Text passage —
# # # #
Honesty isn’t that big a deal in science?

Well, at least those who think it isn’t are making their views clearer.

From science writer Michael Brooks at New Scientist:

Ah, the naivety of the older generation. Nearly 500 eminent astronomers, biologists, chemists, physicists and earth scientists have been surveyed to identify the “core traits of exemplary scientists”. Their answer? Honesty is critical, second only to curiosity, and we ought to do more to instil it in those considering science careers.

Why dishonesty anyway?

Because it gets the job done. Raymond De Vries at the University of Michigan and colleagues have argued that data manipulation based on intuition of what a result should look like is “normal misbehaviour”. They see such common misbehaviours as having “a useful and irreplaceable role” in science. Why? Because of “the ambiguities and everyday demands of scientific research”.

In other words, data isn’t often as clean as you would like. According to Frederick Grinnell, an ethicist at the University of Texas, intuition is “an important, and perhaps in the end a researcher’s best, guide to distinguishing between data and noise”. Sometimes you just know that data point was an anomaly to be ignored.

Should we do something to make science more virtuous? Probably not. More.

It sounds like: Scientists are justified in misrepresenting findings for the “greater good.”

Their choice. But remember this when people complain that the average rube doesn’t “trust” science.
# # # #
Recorded information —
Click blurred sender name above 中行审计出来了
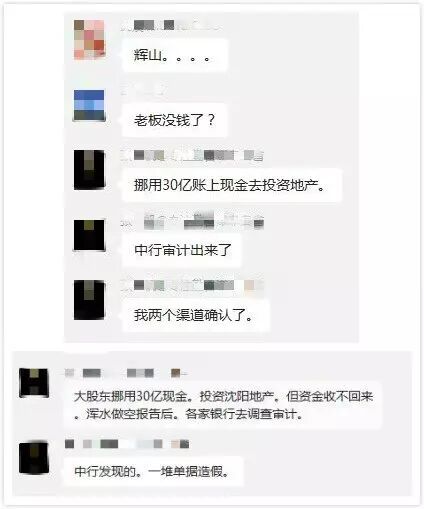Screen dimensions: 424x509 pos(192,220)
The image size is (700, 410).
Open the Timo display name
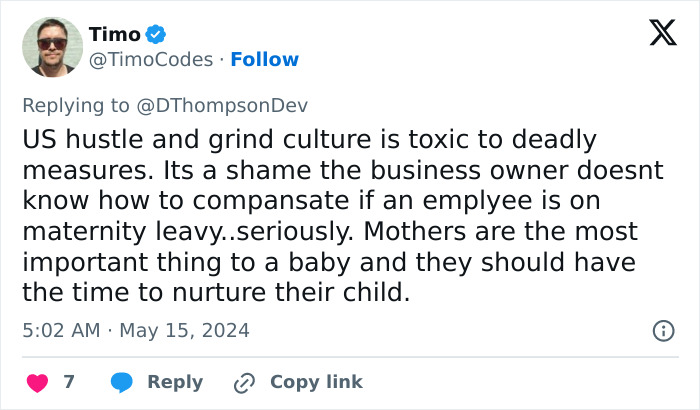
# # # #
Tasks to complete —
**a.** Using the post on honesty in science, say whether each statement agrees with it, answering yes or no and quoting the words that decide it: (i) the surveyed scientists ranked honesty as the most important trait; (ii) Frederick Grinnell is an ethicist at the University of Texas; (iii) nearly 500 scientists took part in the survey.
**b.** Carry on the post on honesty in science from its final sentence.
The material after the post on honesty in science is separate from it.

Responses for each task —
**a.**
(i) No: "Honesty is critical, second only to curiosity"
(ii) Yes: "Frederick Grinnell, an ethicist at the University of Texas"
(iii) Yes: "Nearly 500 eminent astronomers, biologists, chemists, physicists and earth scientists have been surveyed"

**b.**
Could we be looking up at an avalanche of faked up data in years to come?

See also: The war on falsifiability continues


Will there still be science in 2020?

Crossposted at Uncommon Descent

  • This can’t be good.

    • Jabberwokk

      People put their faith in science.
      Science turns out to be another lie.
      Another means to someone else’s end.
      The solution is simple.
      Return the concept of Truth.
      Uncomfortable, nonnegotiable, immovable Truth.
      And Science will be restored.
      But this is what happens,
      When you exchange the light of truth
      For the science of lies.

  • H

    I did a thesis partly on the question of subjective versus objective approaches to statistical analysis. Typically, statisticians use supposedly fully objective methods but there are always subjective inputs (what data to include, what type of analysis to perform, confidence levels, etc.) Some of these assumptions tend to get swept under the rug and are invisible to the casual observer. On the other hand,statisticians who take a more subjectivist approach, generally attempt to state and formally measure/quantify their subjective inputs (prior information about a specific subject, for instance).

    So personally, I have no trouble with scientists using “intuition” and working with hunches – IF they state clearly what they have done and why. I think it unlikely, however, that many scientists will append to proposed papers something like “well, observations #23, 45 and 104 didn’t fit with my pre-experimental assumptions – so I just dumped them or adjusted them). In other words, maybe none of us can be fully objective but surely in the case of scientific study at least, we need to make the attempt, and be very clear and honest about any subjective inputs into the scientific process. (Science may be “pure” but scientists are, well, human).

  • tom_billesley

    The very word “science” may be used dishonestly e.g. “social science” or “political science”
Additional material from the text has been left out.